I've been reading the 'good parts' since going to church, during the old pastor's sermons in my childhood. I wasn't allowed to sneak in my own books anymore ("You have to be an example, Ding.") so I'd take my mother's white leather bible and look for the good parts: the fornication, the adultery, the incest, the Song of Solomon. ("tee hee, he said breasts!")
My sister wasn't so into the good parts, but I was; it was like they had a secret to whisper to me. But at the time, all I ever learned was never bathe openly on a roof so the king can see you (David/Bathsheba), don't make cakes for your drunk brother (Absolom/Tamara), and don't get caught in a cave with your dad after a cataclysm (Lot/Daughters).
On the bus the other night, I thought briefly about my lifelong attraction to the 'good parts,' the erotic or the downright naughty bits of literature, or anything, really.

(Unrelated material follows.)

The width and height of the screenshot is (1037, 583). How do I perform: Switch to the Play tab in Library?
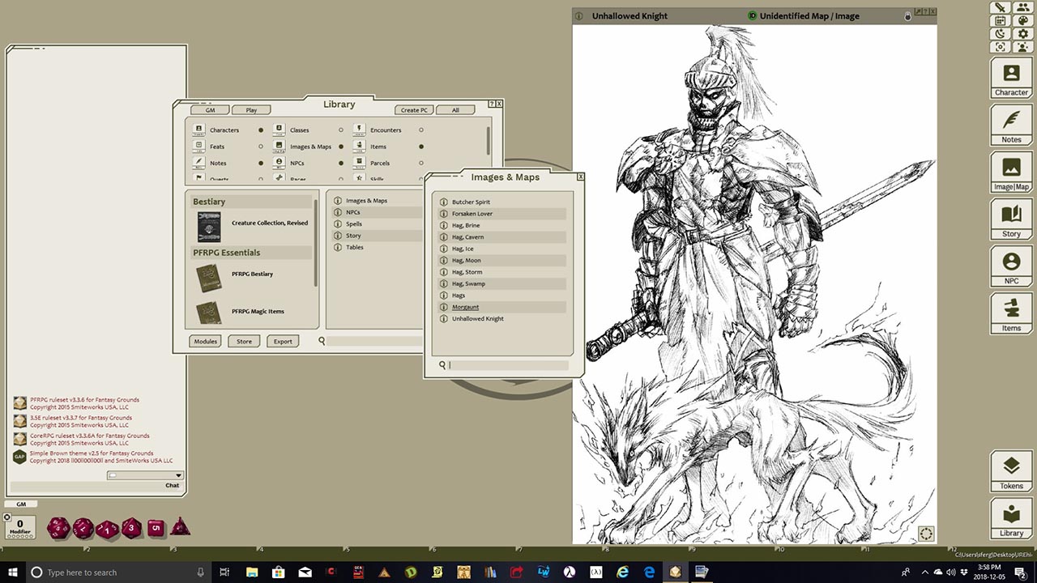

It seems that was my childhood bent - to touch my nose to the faintly oderous drawers of Sin and then put them away for a while until I had to sniff again. Why did I think about this on the bus? Because it was dark and the snow was falling and my eyes kept going to a very young thing across the aisle from me. He was talking to a friend and every two stops or so, I'd find myself glancing at him. It got to a point I just contented myself with watching him avidly through the window's reflection.

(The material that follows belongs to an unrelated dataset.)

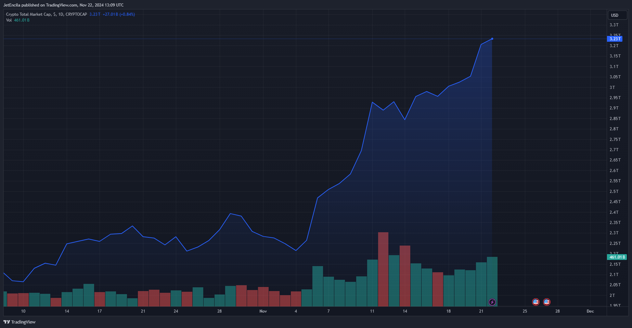
Task: Click the 3.23T current price label
Action: pyautogui.click(x=615, y=39)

For the past weeks, I've been weak, drawn, muffled and startled by pain as my guts knit themselves back together. But now, as the pain recedes, strength returns and so does a particular alertness. On the bus, as I took in this very young thing with my eyes, I finally understood the corny romance novel phrase he drank her in. I felt like an alcoholic finally allowed one glass of wine or a vampire guzzling the contents of a vein. (Actually, I also felt like a dirty old woman. Bah.) Then, when he was gone so was my itchy, uncomfortable thirst. I was able to eat dinner with friends and gave the short bus ride no other thought.

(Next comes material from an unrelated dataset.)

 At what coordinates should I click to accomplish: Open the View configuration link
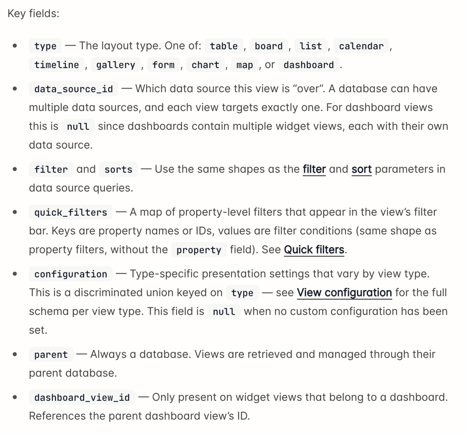click(344, 292)
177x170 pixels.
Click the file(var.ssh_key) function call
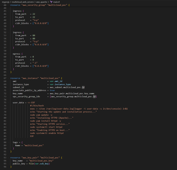click(x=39, y=164)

Until now. I'm looking out at the gray afternoon, watching the smoke rising from chimneys. Everything looks cozy and snug, like a Dickens scene. The cold outside creates a desire for warmth inside. I've been reading all day and there is something so pleasurable about spending the day bundled up with a book that other pleasures also come to mind.
How twisted is is when these thoughts all come together inside my head: church, bible, reading, lust, prohibition, discovery, restraint, pain, pleasure.
3 comments:
Touch your nose to the drawers of Sin?
Are you really a sniffer? Or is this you being figurative again? I never would have pegged you for a stink fetish. But I guess we all have our secrets.
Drawers of Sin....
i can't help it that that's what it's like in my head! the Drawers of Sin.
and i don't have a stink fetish, though i am sensitive to smells...
Makes perfect sense to me, the line of associations that starts with religion and ends with something like s/m. Especially for the ways that desire's disciplined (no pun intended) and structured for women.